=== Passage given ===
####################
Abstract
We examined whether the thresholds of motion and depth perception produced by motion parallax could be specified by the concept of a disparity gradient. We manipulated both the motion parallax amplitude and the angular separation of two dots and calculated the percentages of trials in which participants perceived motion or depth. The results showed that the amplitude of motion parallax for the threshold increased as the separation became larger with the gradients of 0.023, 0.072, and 0.430 for the lower depth, the lower motion, and the upper depth thresholds, respectively. These findings indicate that the gradient is a useful concept to specify the motion and depth thresholds together rather than parallax amplitude alone.
It is known that observer-produced motion parallax provides the same depth information as binocular disparity (e.g., Bourdon, 1898; Graham & Rogers, 1982; Heine, 1905). However, it is still unknown whether the concept of gradient that is used in binocular vision (e.g., Burt & Julesz, 1980a, 1980b) is applicable to the thresholds of motion parallax. The concept of gradient in binocular vision can be applied to motion parallax because both depth cues are calculated from the same triangulation geometry. But, the question here is whether the gradient for motion parallax can describe both the motion (or what Gogel, 1990, called concomitant motion) and depth thresholds.
Besides examining the depth thresholds, examining the motion threshold is a key to comprehend the motion parallax perception (H. Ono & Ujike, 2005; M. E. Ono, Rivest, & Ono, 1986). Ono and Ujike demonstrated that motion parallax produces four different motion or depth perceptions as a function of the amplitude of the motion parallax: (a) no motion and no depth when the amplitude of parallax is small—below motion threshold and depth threshold, (b) no motion with depth when the amplitude is larger, (c) motion with depth when the amplitude is even larger, and (d) motion with no depth when the amplitude is very large. With observer-produced motion parallax, unlike object-produced motion parallax, the locations of objects can be perceived as stationary ([b] above) as long as the displacements of the retinal images are fully converted to depth information (i.e., location constancy in Ono & Ujike). If there is a nonconverted portion, then the displacement of retinal images is perceived as the objects’ motion (Sakurai & Ono, 2000). Ono and Ujike argue that the limit of motion parallax for location constancy is analogous to that of the limit of binocular disparity for fusion.
####################
=== Given data ===
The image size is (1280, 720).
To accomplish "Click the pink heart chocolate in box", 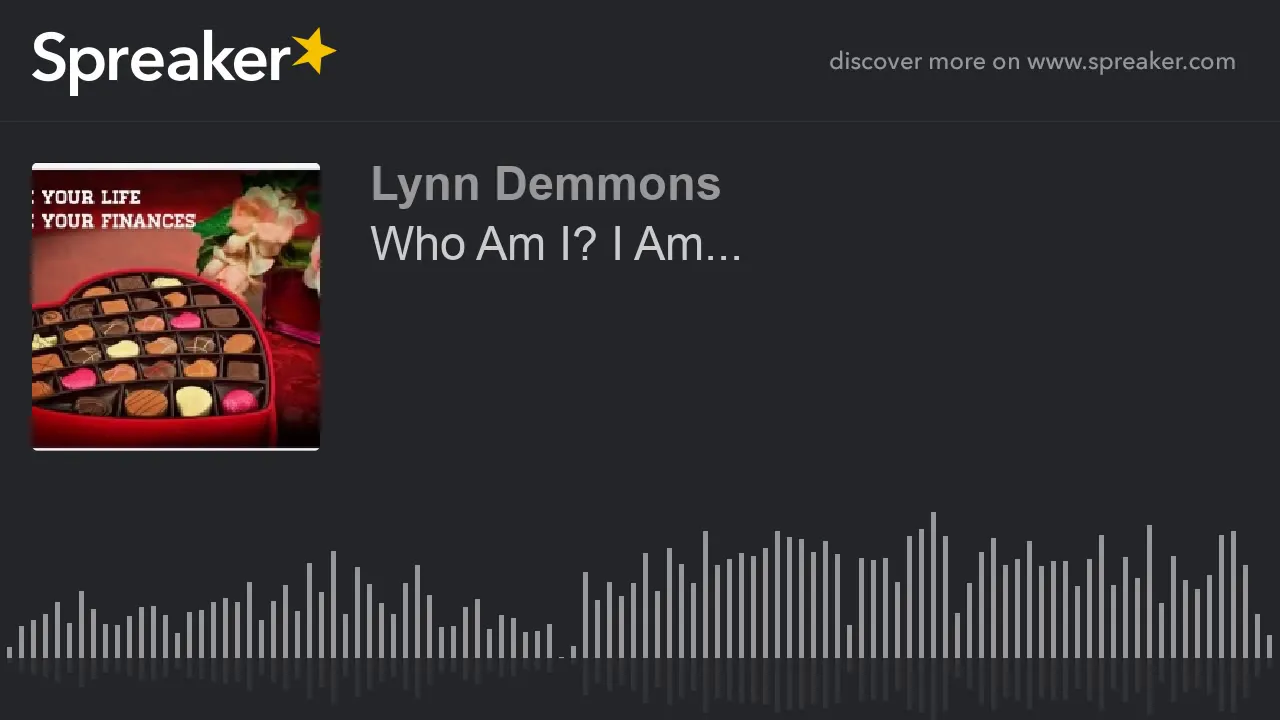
####################
=== Goal ===
Could you continue the passage on motion parallax and disparity gradients, picking up right after its final sentence?

=== Task result ===
By measuring motion thresholds in addition to depth threshold like in H. Ono and Ujike (2005), we tested whether the concept of gradient (Burt & Julesz, 1980a, 1980b) is applicable to motion parallax. The reason for this is that an analogy can be made between motion perception and patent stereopsis, that is, a lack of location constancy. That is, the upper limit of stationary perception (i.e., depth without motion) can be said to correspond to the upper limit of fused stereopsis (i.e., depth without diplopia). We defined the gradient for a motion parallax stimulus as the equivalent disparity divided by the angular separation between those two points. Equivalent disparity (see Rogers & Graham, 1982) is the relative retinal displacement of two points when the head moves by an amount equal to the interocular separation; we used 6.5 cm in this study. (The word disparity used alone henceforth means equivalent disparity.) By manipulating the amplitudes of both the disparity and angular separation, we obtained disparity thresholds for motion and depth perception for each separation. The disparity thresholds were plotted as a function of angular separation, and best fit lines were computed. The slope of the best fit line represents the disparity gradient.
Method
Participants
Seven observers (three males including the first author and four females) participated. They were aged from 20 to 35 years (M = 24.2, standard deviation [SD] = 5.0). (Although one more male participated, we did not include his data because the range of the experimental conditions was insufficient for his thresholds.) All had normal or corrected-to-normal vision and were naive as to the purpose of the experiment except for the author. This study was approved by the Office of Research Ethics at York University, Toronto, Canada and was conducted in accordance with the Declaration of Helsinki.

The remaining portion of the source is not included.